Return everything from the line containing "Image resolution: width=835" down to the end of the records, copying those lines exactly and leaving out the pictures.

··········

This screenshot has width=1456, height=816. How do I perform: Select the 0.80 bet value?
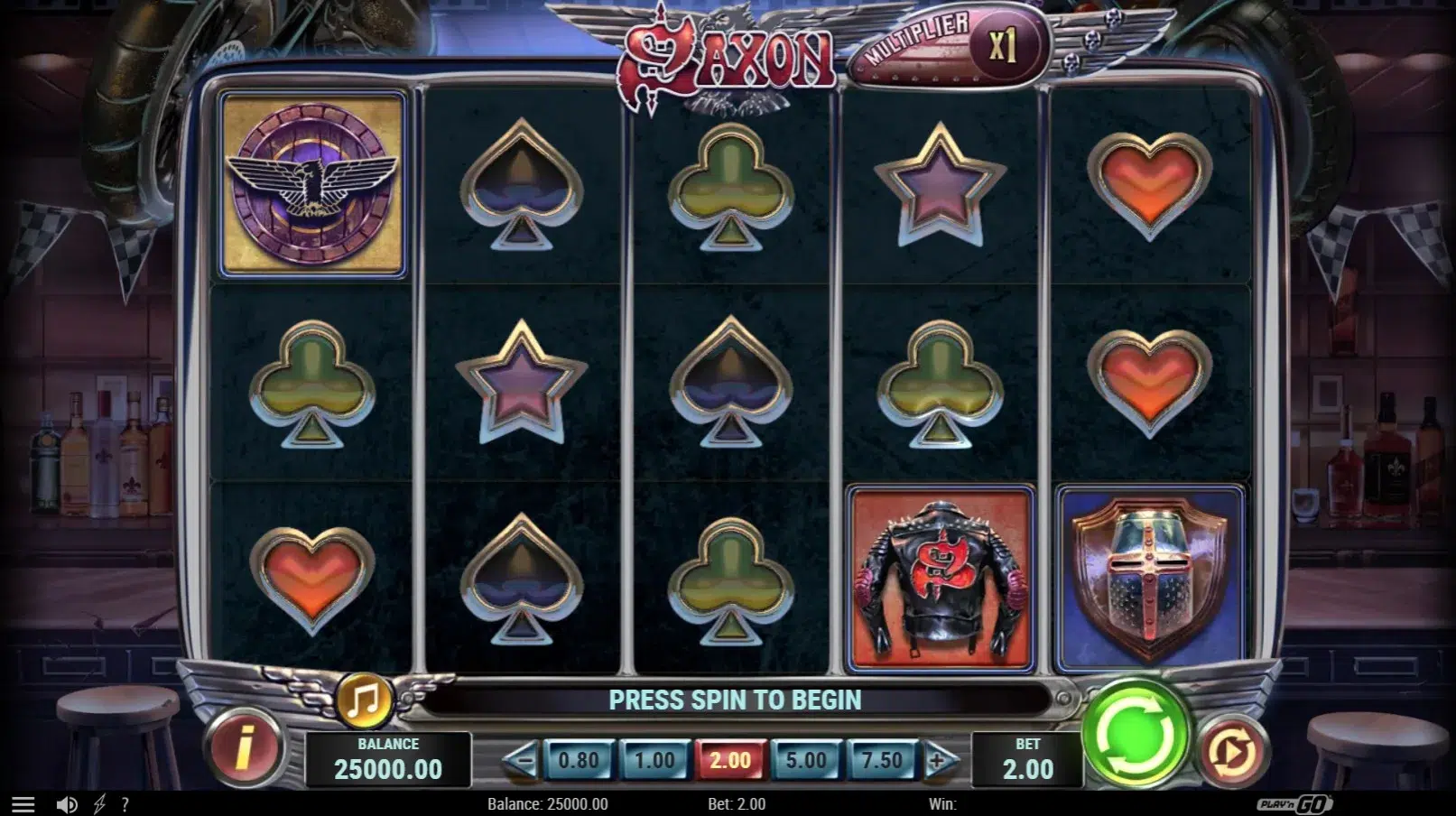tap(578, 761)
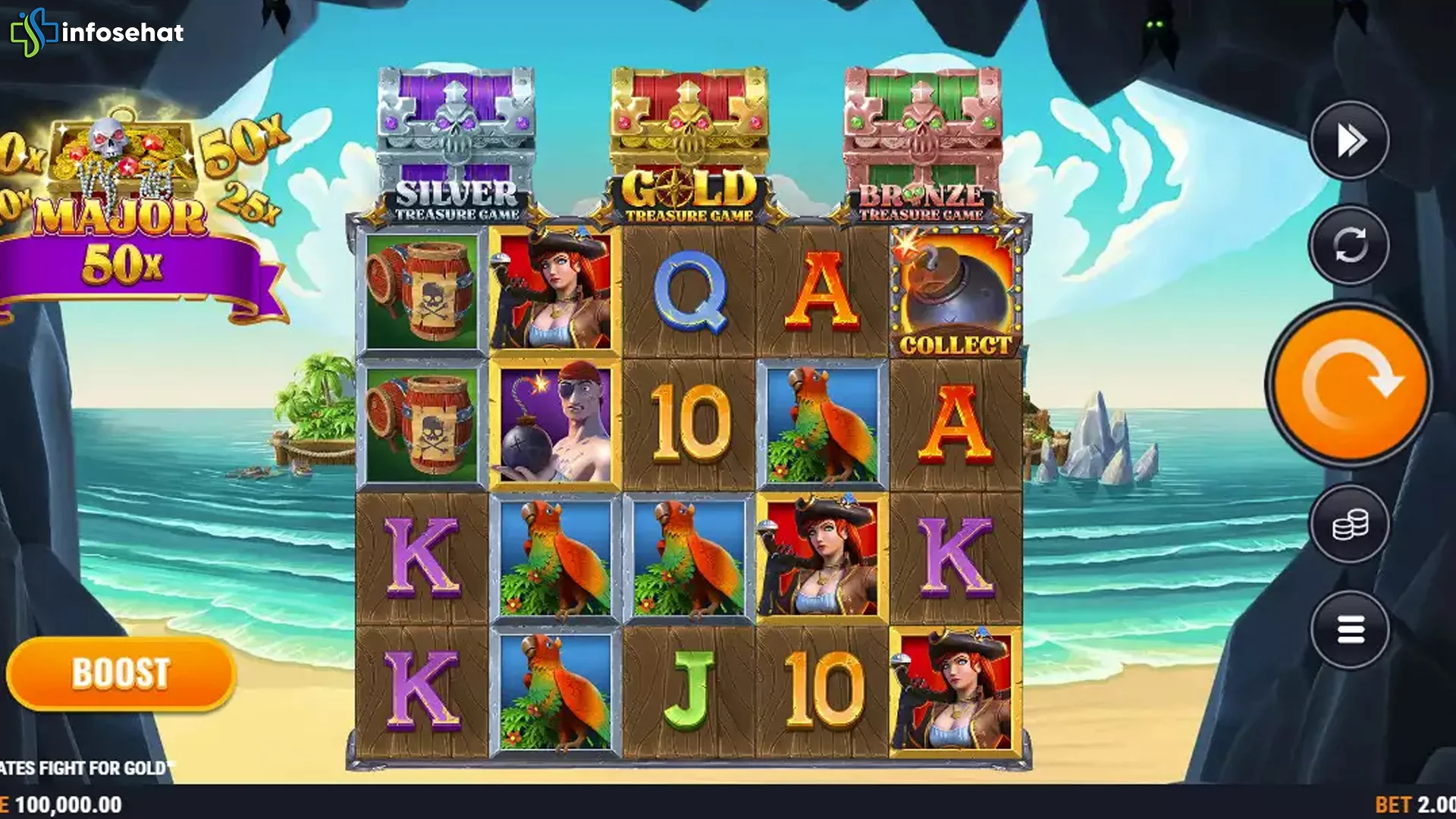Image resolution: width=1456 pixels, height=819 pixels.
Task: Select the Silver Treasure Game chest
Action: [453, 129]
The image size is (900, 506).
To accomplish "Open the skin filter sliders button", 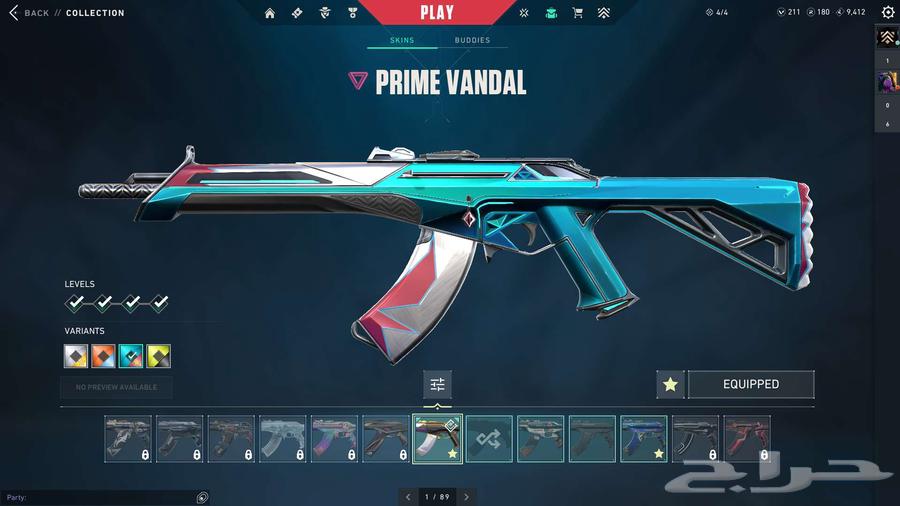I will [x=437, y=384].
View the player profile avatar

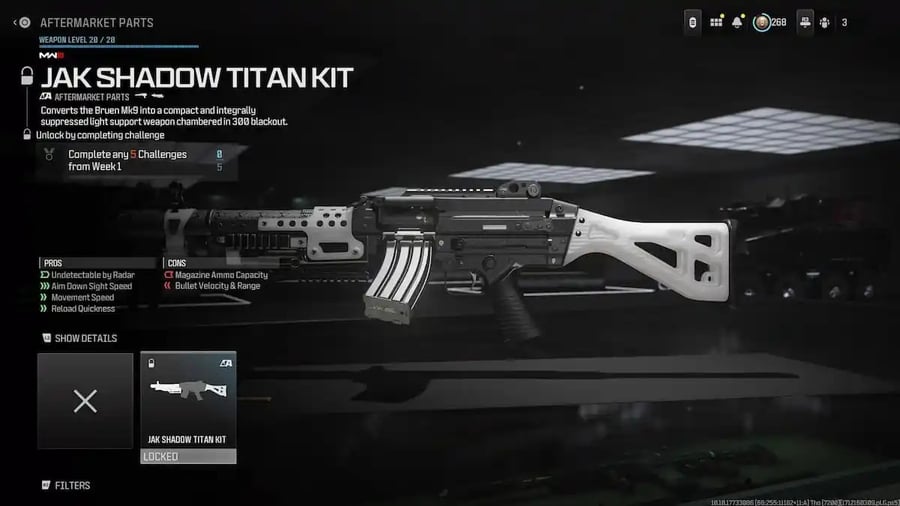762,21
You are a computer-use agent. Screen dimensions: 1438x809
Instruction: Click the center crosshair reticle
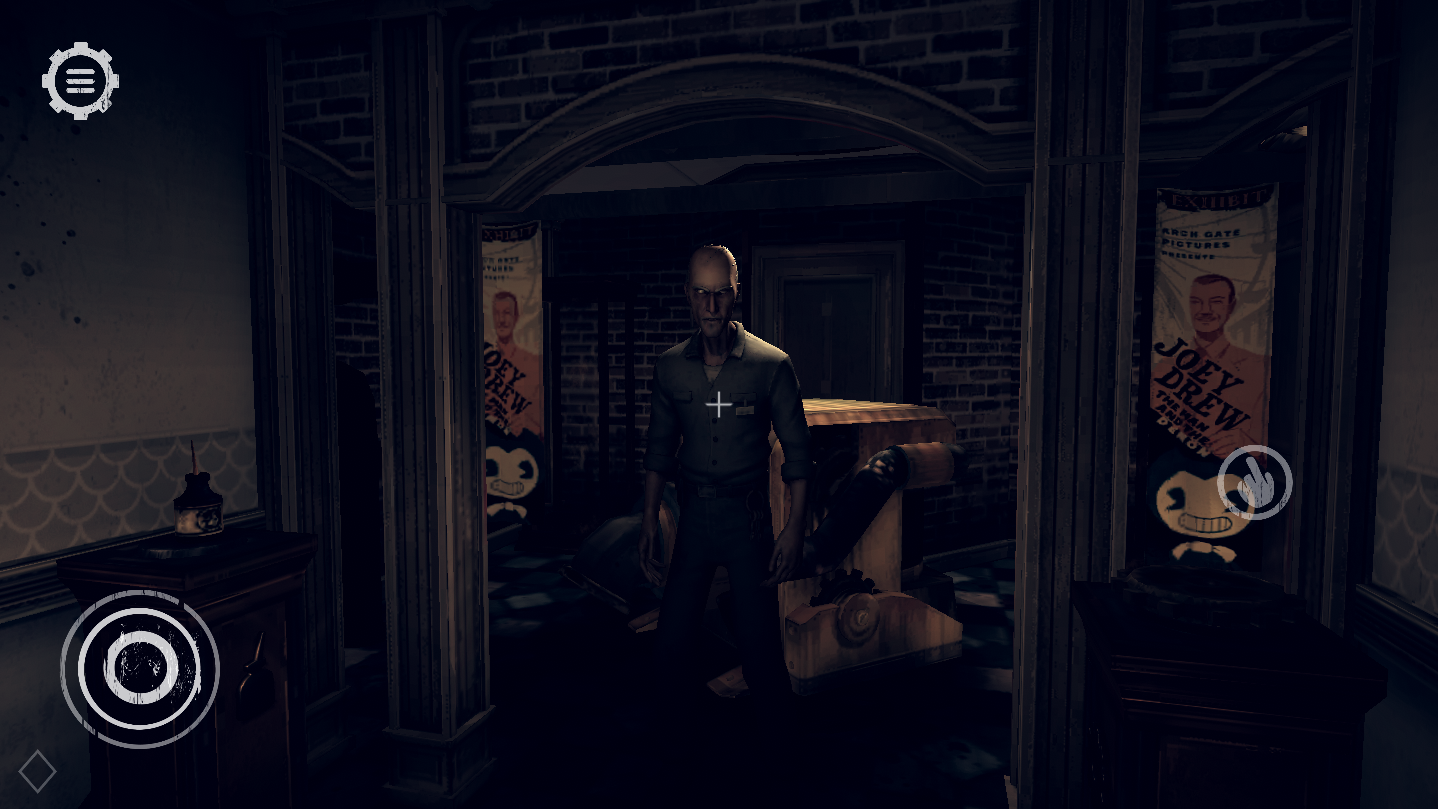[x=718, y=405]
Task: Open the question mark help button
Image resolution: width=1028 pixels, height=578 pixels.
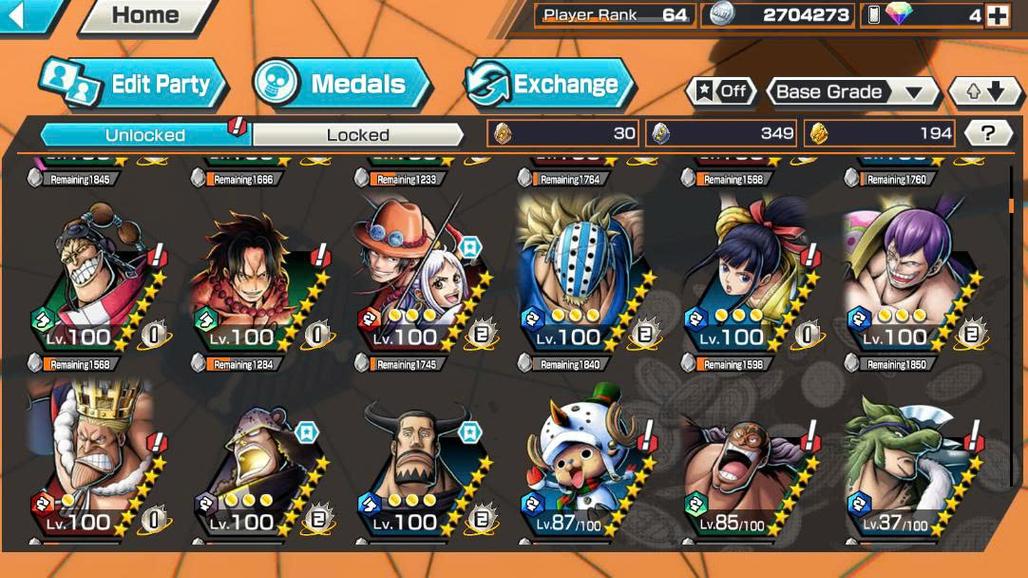Action: pyautogui.click(x=989, y=133)
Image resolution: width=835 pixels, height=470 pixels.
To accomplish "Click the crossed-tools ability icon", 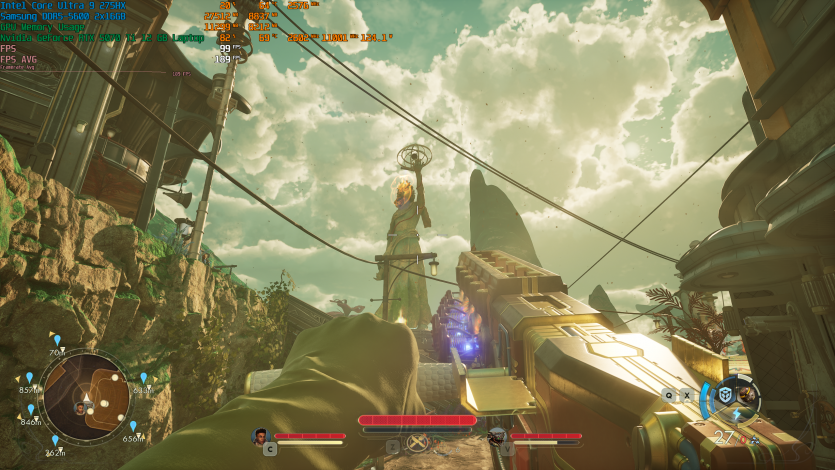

··········

> [EXERCISE RESULT]
Image resolution: width=835 pixels, height=470 pixels.
To accomplish "Click the crossed-tools ability icon", 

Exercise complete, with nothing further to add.